3.5 Pb uptake by rice plants in relation to iron plaque formation

As discussed above, Pb concentrations in rice plant in relation to iron plaque formation are influenced by rice genotype and soil properties. A rice cultivar that has a higher capacity of root oxidation to produce more iron plaque (Lee et al. 2013), such as TK16, will sequester more Pb on root surfaces rather than absorbing it into root tissue. As such, iron plaque formation could be used as an index for assessing the root oxidation intensity of paddy rice; however, iron plaque formation is also dependent on soil properties (e.g., pH, OM, and Fe content) (Syu et al. 2014). As shown in Table 4, the deviations in DCB extractable Fe among the three soils were greater (p < 0.001) than those between the two rice cultivars (p < 0.05). Thus, the contribution of iron plaque formation to the reduction of Pb uptake by rice plants is dominated principally by soil properties and secondarily by rice genotypes.
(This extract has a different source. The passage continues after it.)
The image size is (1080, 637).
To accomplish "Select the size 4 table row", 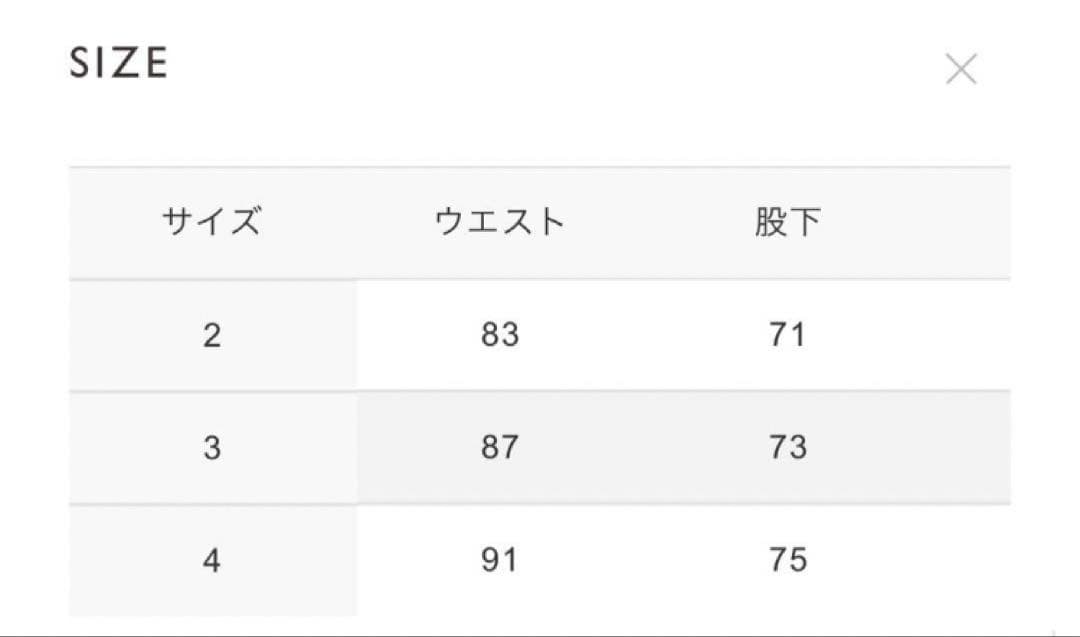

However, the sequestration of Pb by iron plaques is limited when high levels of Pb contamination are present. In our study, the ratios of Pb concentration in root tissue to the pooled concentration of Pb in root tissue and DCB extract were relatively high for soil samples with high Pb spiking (Table 4). Our results are in agreement with those of Liu et al. (2011) that iron plaques would gradually become saturated due to Pb sequestration. Moreover, iron plaques in soils D and N did not show higher Pb sequestration; nevertheless, the ratios of the Pb concentration in root tissue to the pooled concentration of Pb in root tissue and DCB extract were higher in soils D and N than in soil C (Table 4). Iron plaque deposition occurs not only on the root surfaces but also on soil solid surfaces near the root surface by root oxidation (Mendelssohn et al. 1995; Wang and Peverly 1999). In soils D and N, the OM and the ratios of amorphous iron oxide to total iron content for soils D and N were much higher than those for soil C (Table 1). In the case where characteristics of soils D and N promote a large amount of iron plaques deposited on soil solids in the rhizosphere, the soil available Pb would be prevented from reaching the rice root surfaces and from absorption by the plant. As a consequence, we found significantly low Pb concentrations in the DCB extract and in plant tissues (root and shoot) grown in soils D and N despite the Pb availability in these soils being higher than in soil C (Table 2).

4 Conclusions

We showed that indica rice (e.g., TCS10), which is considered to be a genotype that is more sensitive to metal stress, accumulated more Pb than japonica rice (e.g., TK 16). For the three soils studied, Pb uptake by rice plants was positively correlated with Pb availability in the soil. In soils D and N, due to the relatively high OM and amorphous iron contents, a large amount of iron plaques formed on the rice roots, which significantly reduced Pb absorption by the rice plants. In addition, iron plaque formation on the roots of TK16 was superior to formation on the roots of TCS10. Thus, Pb uptake by rice plants in relation to iron plaque formation is also influenced by the soil properties and rice genotypes. However, the sequestration of Pb by iron plaques on root surfaces will be limited by saturation levels of Pb contamination. If the oxidation intensity of the rice roots can influence a large area of the rhizosphere, iron plaques may be deposited more on soil solids than on root surfaces. In this case, Pb will be mainly sequestered by the plaques on soil solids in the rhizosphere.